Na Maré, há 16 diferentes comunidades ocupando um território maior que 80% dos municípios brasileiros. O Complexo assemelha-se a uma cidade. Ainda assim, faltam-lhe segurança, educação e uma rede de água e esgoto de qualidade, entre tantos outros problemas urbanos e sociais, advindos da insuficiência de políticas públicas adequadas.
Nesse cenário se encontra o Rede de Saberes, uma das mais bem-sucedidas e impactantes iniciativas da empreendedora Eliana: trata-se de um cursinho pré-vestibular comunitário que conseguiu aprovar 37% dos alunos em vestibulares de universidades públicas, desde 1996. Na prática, ajudou mais de 1.300 moradores da Maré a conquistar uma vaga em cursos superiores públicos, fazendo do Complexo a favela carioca com maior proporção de pessoas com ensino superior completo.

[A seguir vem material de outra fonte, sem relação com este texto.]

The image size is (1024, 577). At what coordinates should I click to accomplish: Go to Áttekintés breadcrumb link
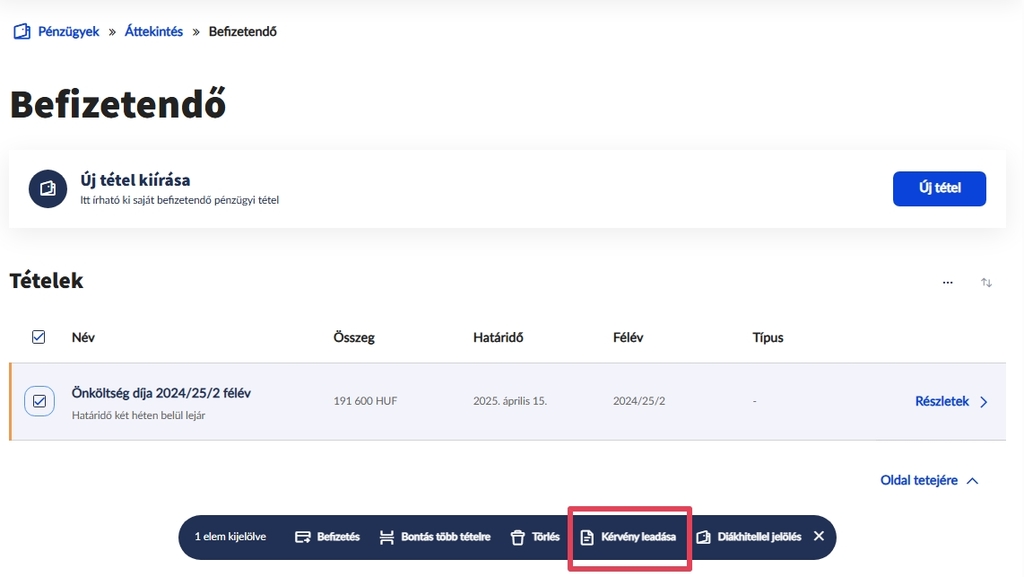point(154,32)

"Temos ex-alunos que se tornaram mestres, doutores e até professores universitários. Isso é impacto estruturante. É mudar indicadores sociais", orgulha-se Eliana Sousa Silva, 53 anos, formada em letras pela UFRJ (Universidade Federal do Rio de Janeiro), técnica em educação e fundadora da Associação Redes de Desenvolvimento da Maré.
Outra iniciativa de destaque é o Censo da Maré, levantamento da realidade sociodemográfica da região, produzido por meio de uma tecnologia social desenvolvida pela própria ONG. "Com esse mapeamento, pudemos traçar um plano de ações estruturantes para a comunidade, com base em indicadores sociais, políticos e econômicos", diz. Mais do que isso: por causa do Censo, foi possível criar o Guia de Ruas da Maré e, assim, dar um CEP a todos os moradores do Complexo.
Uma moradora inconformada
Eliana foi viver aos 7 anos, em 1969, em Nova Holanda, uma das comunidades da Maré, onde ficou até 1995. Nascida na Paraíba, na região do Cariri, ela se mudou para o Rio de Janeiro com a família para fugir da seca nordestina. Contudo, mesmo em terras cariocas, a família continuou tendo contato com a pobreza e a miséria.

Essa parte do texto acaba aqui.